EU privacy ruling the latest legal blow for Google
Last week’s ruling by the European Union (EU) Court of Justice that citizens have a right to request search engines remove information about them from their search results is already causing chaos in Google’s operations with the new flood of requests.
What is the actual ruling?
The EU Court of Justice ruling immediately affects 500 million citizens from 28 European countries. It means that an individual can ask Google or other internet search services to remove information and links to web pages that are published by third parties, such as newspapers, containing information relating to them. Failure by the search service to remove the links can result in fines. However, it does not mean the publisher or website is required to alter or remove the actual article.
The EU is defending the ruling by stating that in cases where the public interest case is more important and vital than the individual’s privacy rights, the links should not be taken down.

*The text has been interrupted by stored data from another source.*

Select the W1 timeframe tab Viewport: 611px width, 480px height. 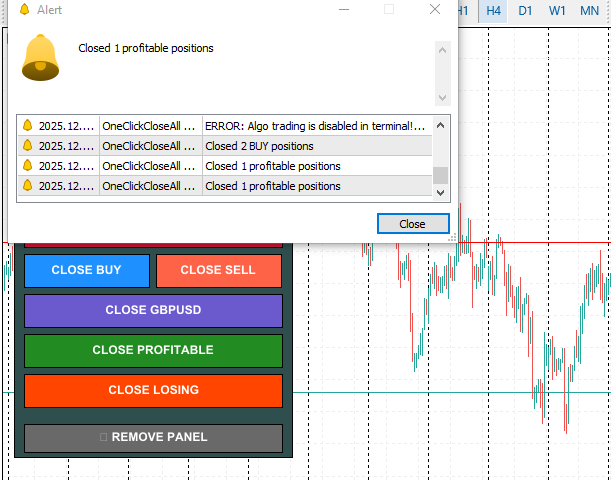point(557,10)
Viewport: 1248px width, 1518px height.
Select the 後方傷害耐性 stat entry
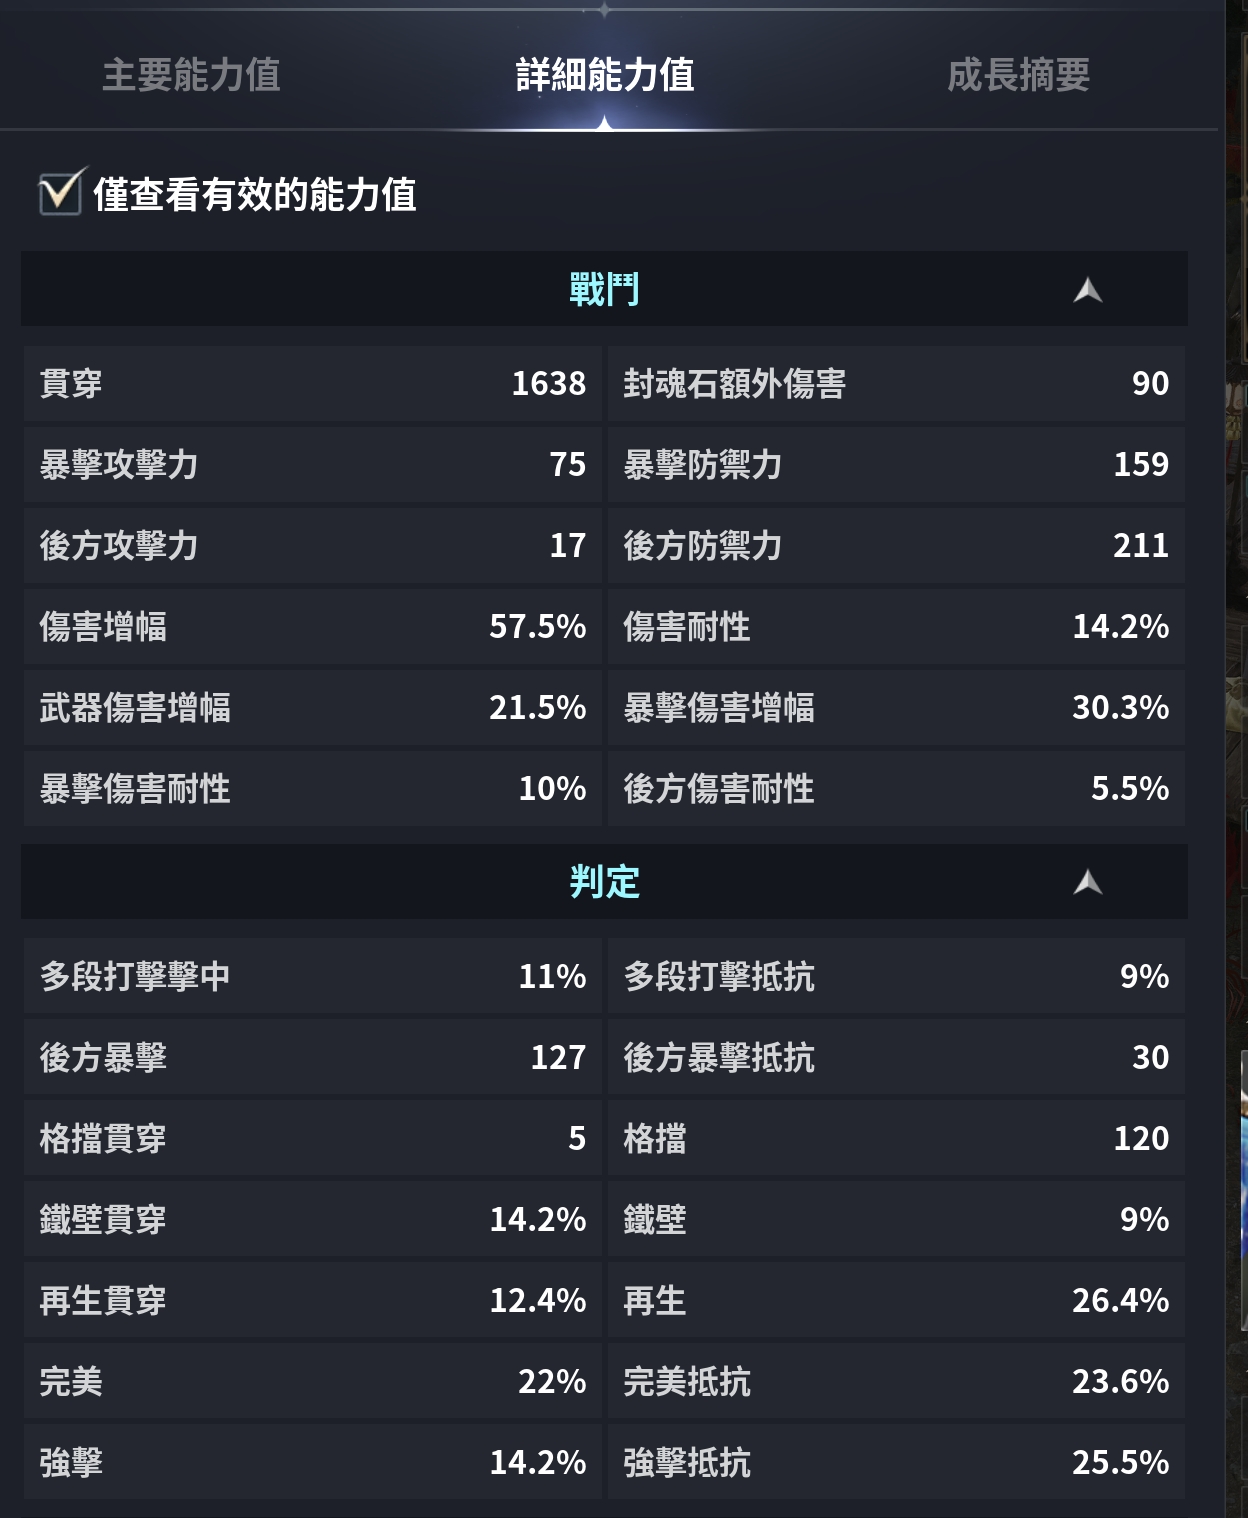point(896,789)
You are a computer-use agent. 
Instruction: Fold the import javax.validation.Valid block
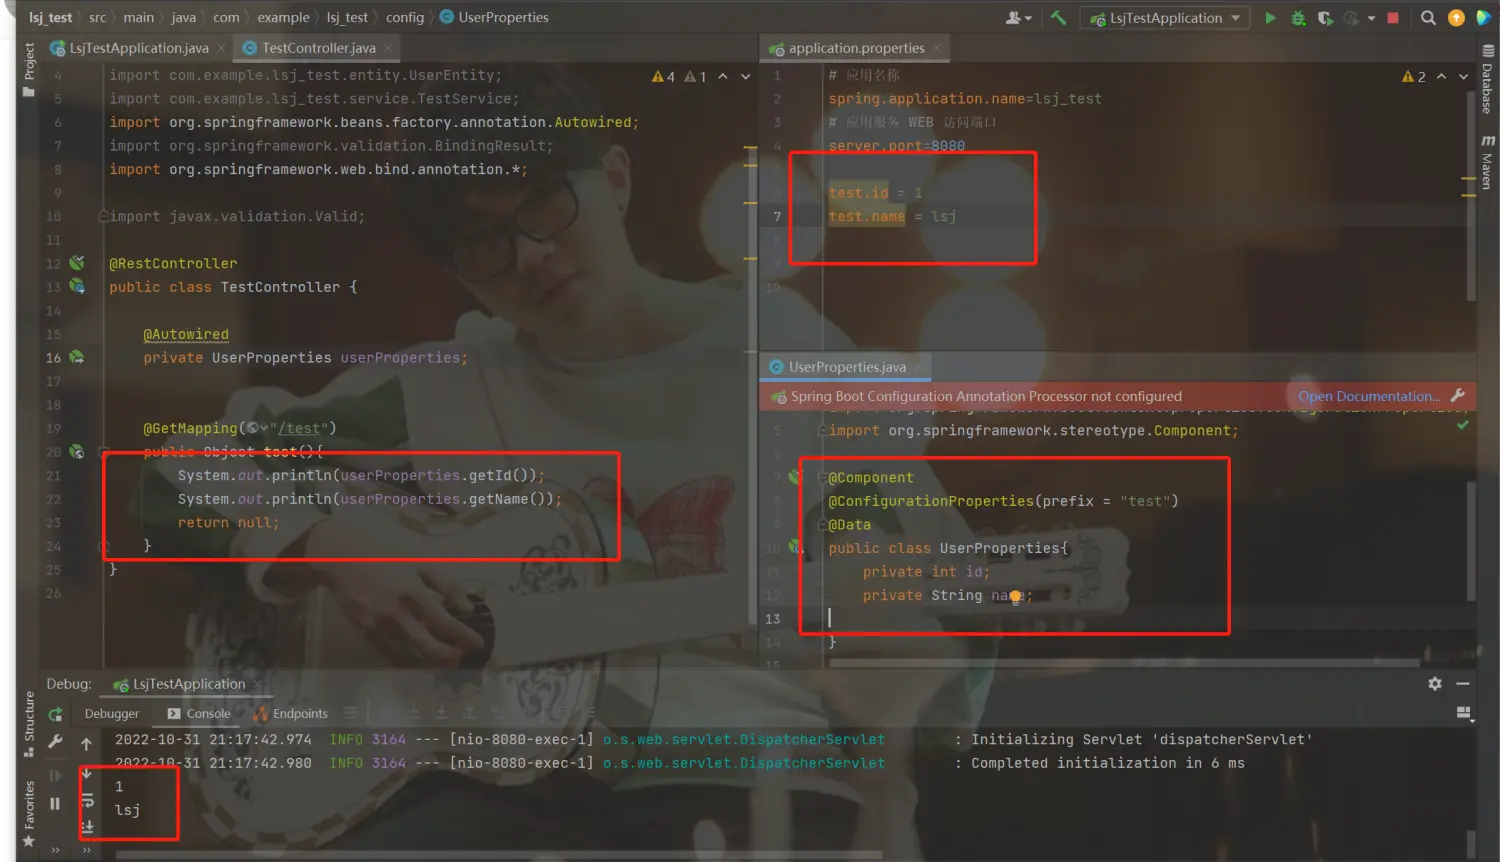click(102, 217)
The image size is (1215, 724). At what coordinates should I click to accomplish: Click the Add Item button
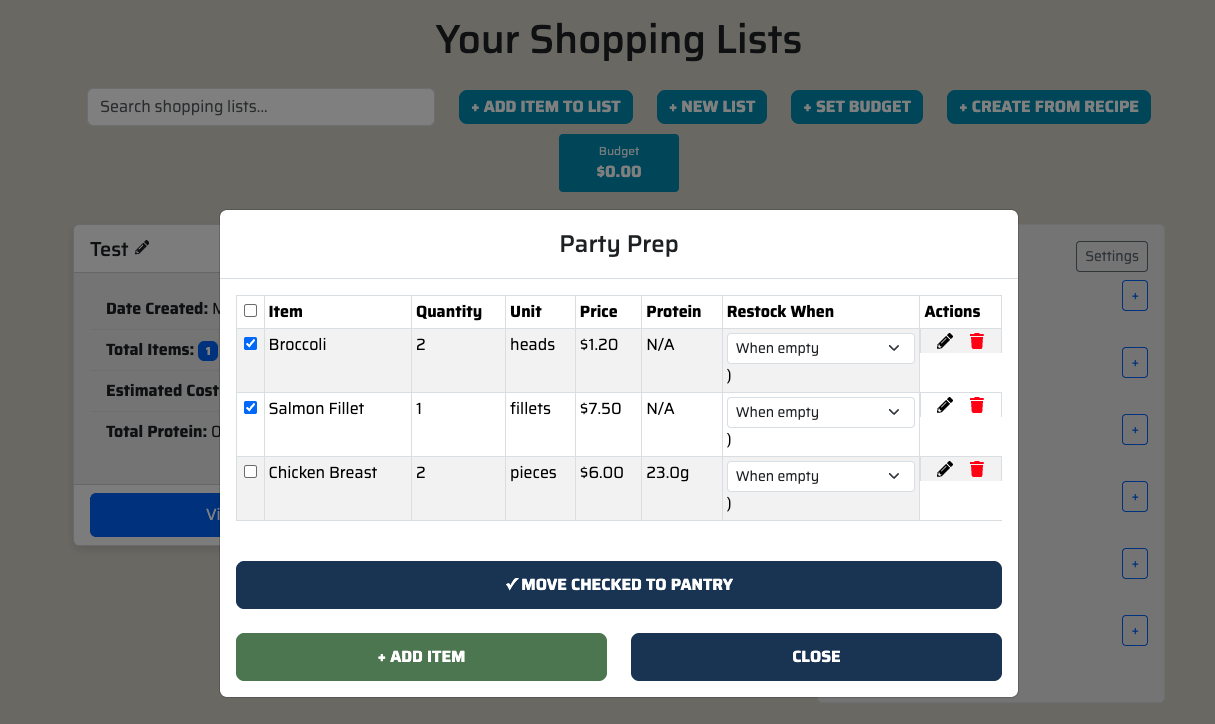[421, 656]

What does this mean for an individual?
This means that a person can remove some of their ugly past from Google and the public internet reach even if the facts are true. An individual can demand that a search engine take down certain information and results that they say infringes their privacy or is no longer relevant. If the search engine chooses not to remove the link, the person has a right to request a court order.
What does this mean for Google?
The ruling has significant implications for Google. Prior to this judgment, Google was receiving approximately 5.3 million removal requests per week for copyright infringement alone.

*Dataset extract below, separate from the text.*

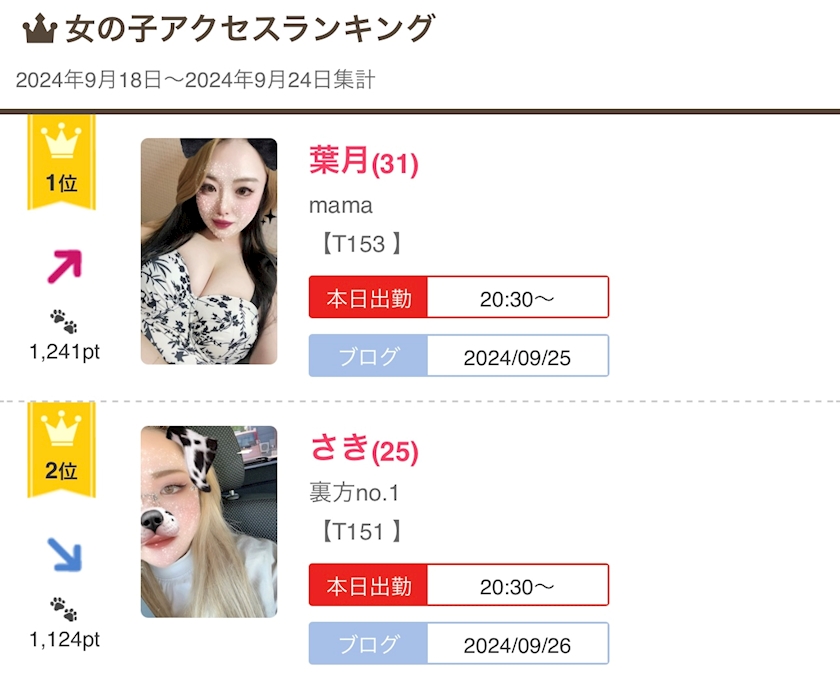840x681 pixels.
Task: Click the 2024/09/25 blog date for 葉月
Action: [517, 357]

With this new take-down requirement, Google will potentially have to hire an army of experts just to manage, assess merits of each request and remove any controversial links.

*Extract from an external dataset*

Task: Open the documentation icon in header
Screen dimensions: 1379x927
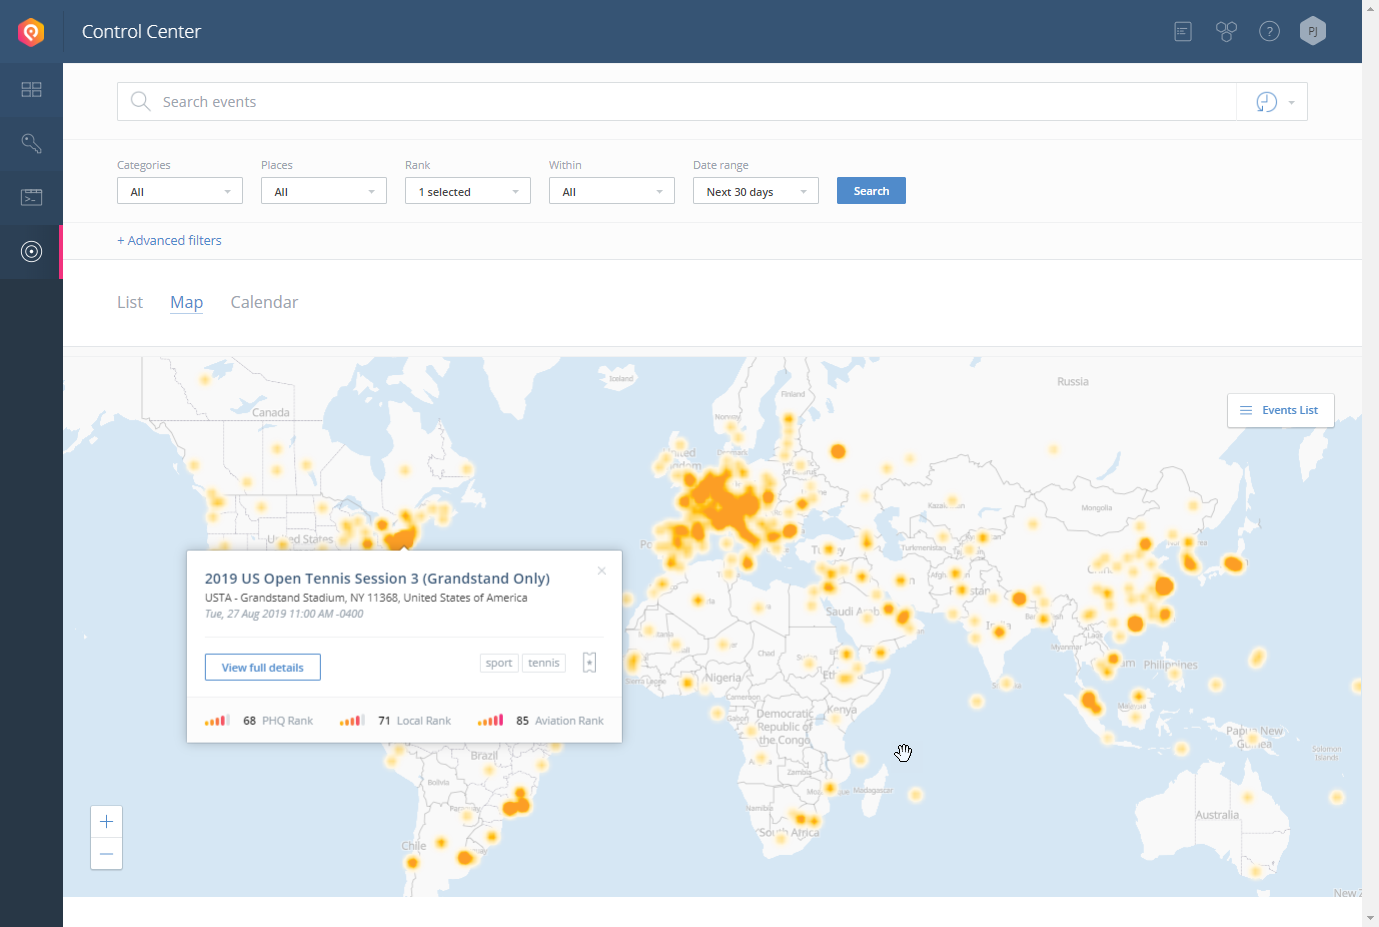Action: (1183, 32)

One of the main issues with this court decision is that the criteria for determining which take-down requests are legitimate is not clear, particularly where public figures are involved and public interest may be argued. With the right of individuals to seek a court order to enforce their request, this means search engines are likely to act on the side of caution and remove more links than necessary to avoid liability.
The other issue that may prove difficult is that the search engine will have to be able to authenticate the request, to ensure the person asking for the link’s removal is actually the person they claim to be.
And the third issue is the most disturbing. Many of the recent requests since this judgment include those from convicted criminals: a man convicted of possessing child pornography; a man convicted of trying to kill his family; and a man convicted of running a tax scam are all among those requesting links and articles about their convictions be wiped.
The BBC reportedly learned that more than half the requests from UK individuals sent to Google after the ruling involved convicted criminals.
If Google refuses or ignores an individual’s takedown demand, Google could potentially face substantial litigation costs as well as fines. Not only is this a large compliance burden for Google but it means any search results compiled for analysis or general information purposes will be affected. This is a huge setback for Google and there is no appeal process for this decision.
Does this affect the rest of the world?
It is not year clear how this ruling affects countries outside of Europe.
Currently, it means that if you are in the US and do the same search on Google for something in the EU that has deleted links, you still may be able to access and find the articles and references which were removed from the EU search engine.
However, the court specifically stated that companies cannot get out of complying with the judgment by stating that their servers are outside of Europe. As it’s not yet clear to Google how far reaching this ruling will be applied, so we may see the implications of this in the US, Australia and the rest of the world at some point.
It seems there is a direct conflict between the right to be forgotten and a right to know. One wonders if this is not a case of wide-sweeping censorship.